Declaración de Aplicabilidad (SoA): qué es y cómo se elabora en ISO 27001

Por el equipo de QuantumSec

La Declaración de Aplicabilidad —Statement of Applicability o SoA— es, junto con la política de seguridad, el documento más revisado por cualquier auditor de ISO 27001. Es la prueba escrita de que tu empresa ha analizado los 93 controles del Anexo A uno por uno y ha decidido, con criterio, cuáles aplican y cuáles no. Un SoA copiado de una plantilla genérica es la señal más rápida de que el resto del SGSI tampoco es real.

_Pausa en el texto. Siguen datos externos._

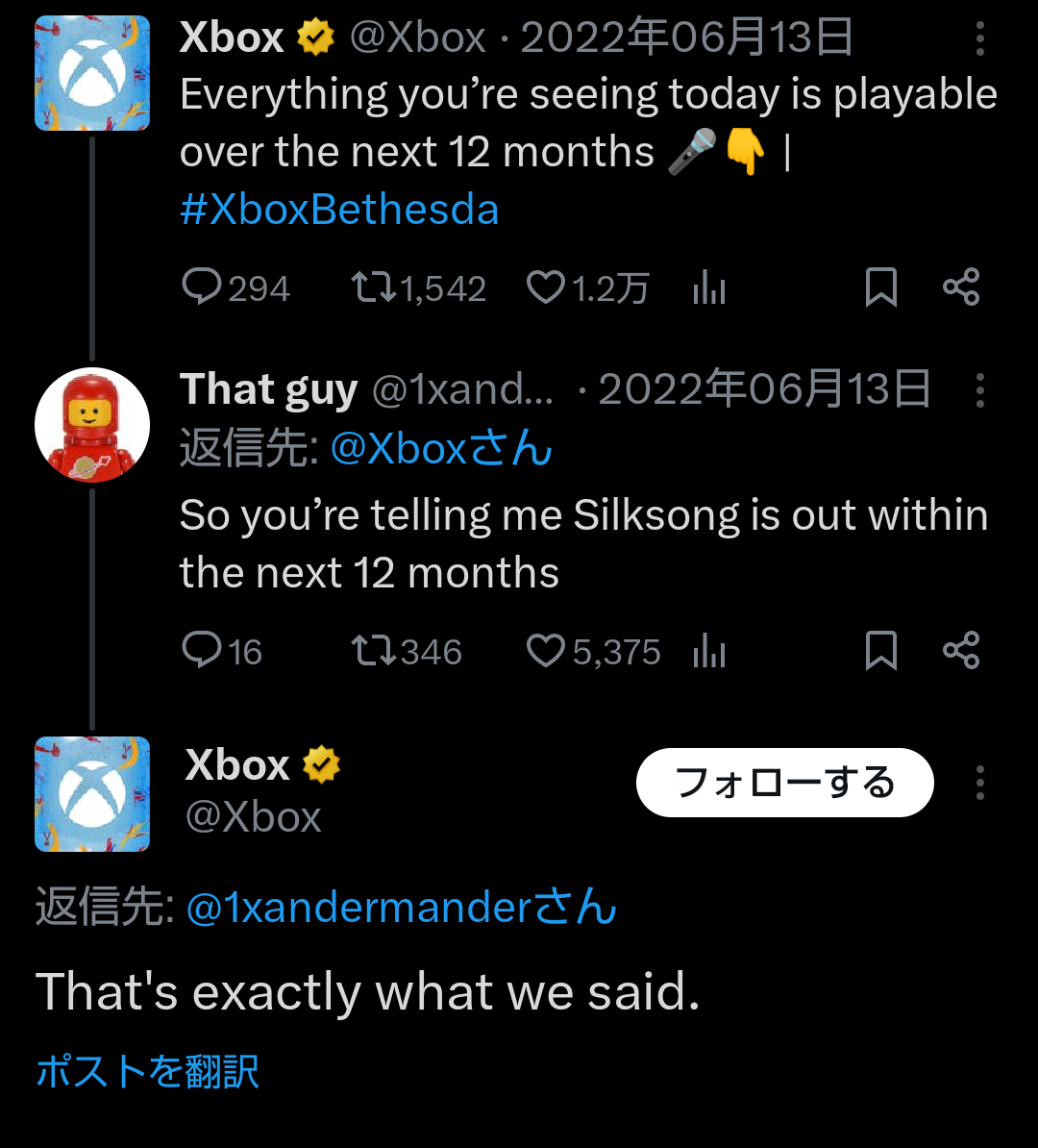
Task: Like That guy's Silksong tweet
Action: 546,651
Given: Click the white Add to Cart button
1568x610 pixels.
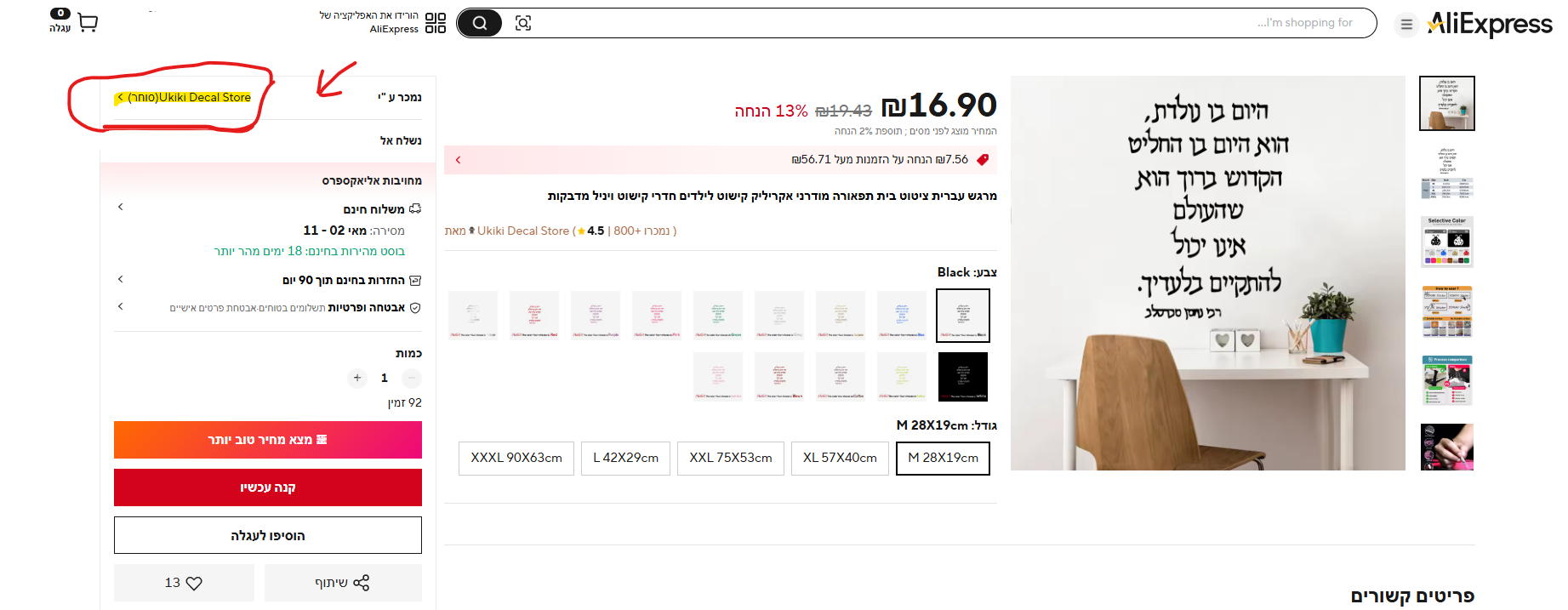Looking at the screenshot, I should click(x=268, y=535).
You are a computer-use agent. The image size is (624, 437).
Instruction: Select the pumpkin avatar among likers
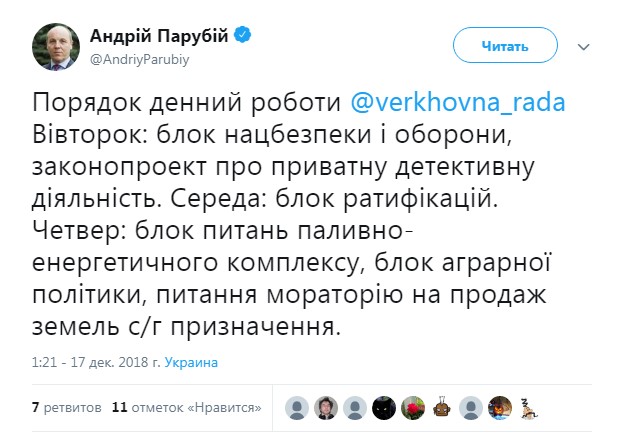[x=499, y=408]
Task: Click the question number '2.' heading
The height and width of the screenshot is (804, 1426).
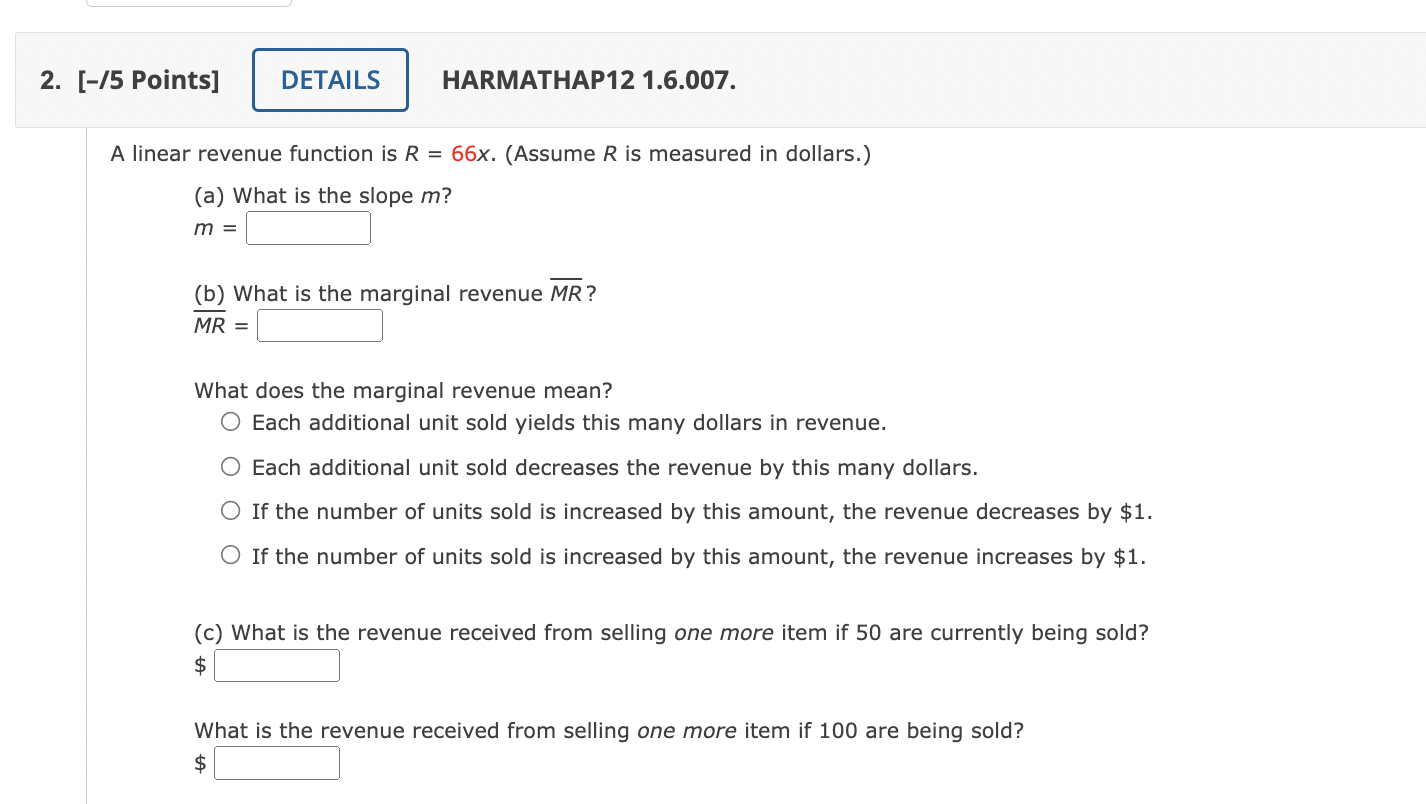Action: (48, 80)
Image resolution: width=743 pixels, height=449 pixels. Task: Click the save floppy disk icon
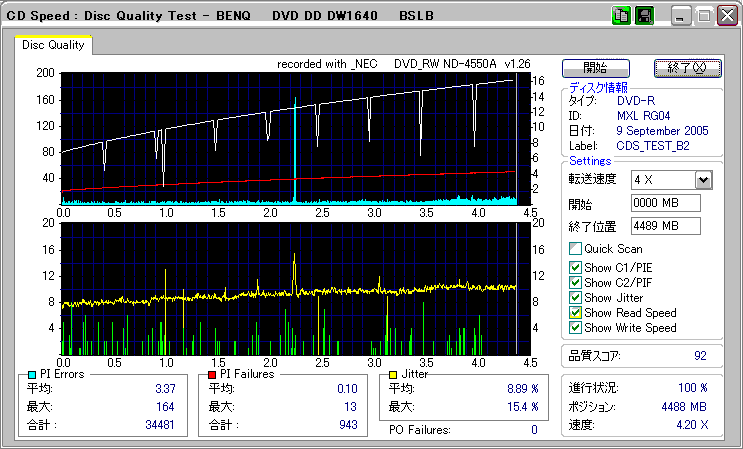coord(644,17)
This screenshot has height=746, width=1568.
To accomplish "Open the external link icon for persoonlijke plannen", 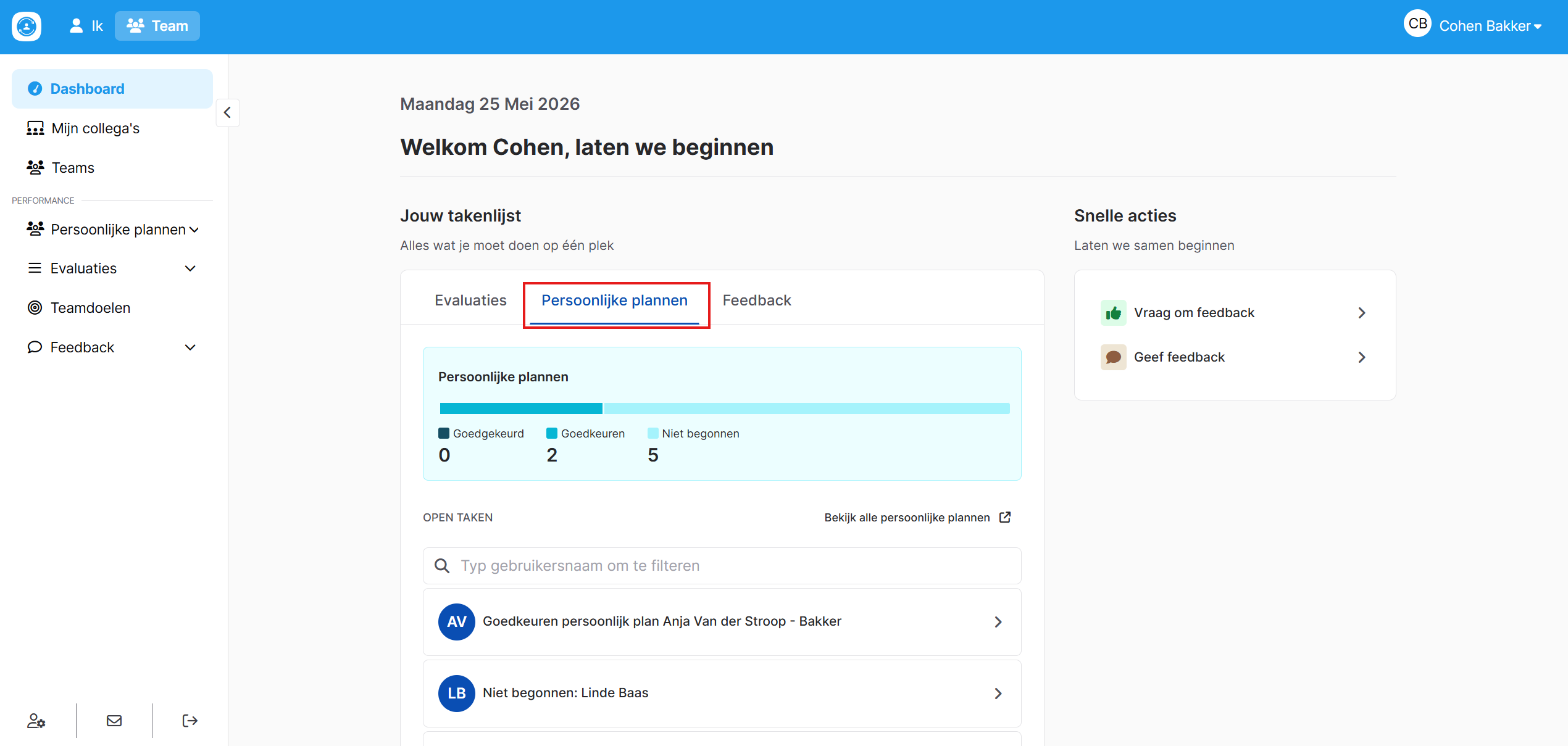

Qué exige la norma sobre la SoA

La cláusula 6.1.3.d) de ISO/IEC 27001:2022 exige producir una Declaración de Aplicabilidad que contenga: los controles necesarios según el análisis de riesgos, la justificación de su inclusión, si están implementados o no, y la justificación de exclusión de cualquier control del Anexo A que no se aplique. No es opcional ni un anexo decorativo: es un requisito auditable.

Los 93 controles del Anexo A (edición 2022) y sus cuatro categorías

La revisión 2022 reorganizó los antiguos 114 controles en 93, agrupados en cuatro temas: organizativos (37 controles: políticas, roles, relación con proveedores...), de personas (8: teletrabajo, formación, términos de empleo...), físicos (14: perímetro seguro, equipos, cableado...) y tecnológicos (34: control de acceso, criptografía, gestión de vulnerabilidades, desarrollo seguro...). La SoA debe recorrer los 93, no solo los que resulta cómodo aplicar.

Cómo se construye: del análisis de riesgos a la justificación control por control

El proceso correcto parte del análisis de riesgos, no del Anexo A: primero identificas qué riesgos existen y qué tratamiento decides darles (mitigar, transferir, evitar o aceptar); después, para cada riesgo mitigado, identificas qué controles del Anexo A lo abordan. Solo entonces rellenas la SoA marcando ese control como aplicable, con una justificación que cite el riesgo concreto que trata —no una frase genérica de plantilla.

Excluir un control (con justificación) es tan válido como incluirlo

Un error habitual es asumir que "más controles marcados" es mejor. No lo es: un control de criptografía en tránsito que no aplica porque no existe ningún flujo de datos que lo requiera debe excluirse, con esa justificación exacta. Un auditor experimentado detecta enseguida una SoA donde todo está marcado como aplicable sin excepciones: es la señal de que nadie ha hecho el ejercicio real de análisis, solo ha marcado casillas.

FAQ

¿La SoA se revisa una sola vez o hay que actualizarla?

Se revisa cada vez que cambia algo relevante: un nuevo activo, un nuevo riesgo identificado, un cambio de alcance del SGSI, o como mínimo en cada revisión anual del sistema. Una SoA desactualizada frente al análisis de riesgos vigente es un hallazgo típico en auditorías de seguimiento.

¿Podemos usar una plantilla de SoA como punto de partida?

Como estructura, sí. Como contenido, no: cada justificación debe reflejar el análisis de riesgos real de tu organización. Una plantilla con justificaciones genéricas copiadas es exactamente lo que un auditor experimentado detecta y cuestiona en la primera revisión.

¿Quién debe firmar o aprobar la Declaración de Aplicabilidad?

La alta dirección, como parte de su responsabilidad sobre el SGSI (cláusula 5.1 de ISO 27001). No es un documento exclusivamente técnico: implica una decisión de negocio sobre qué riesgos se asumen y cuáles se mitigan.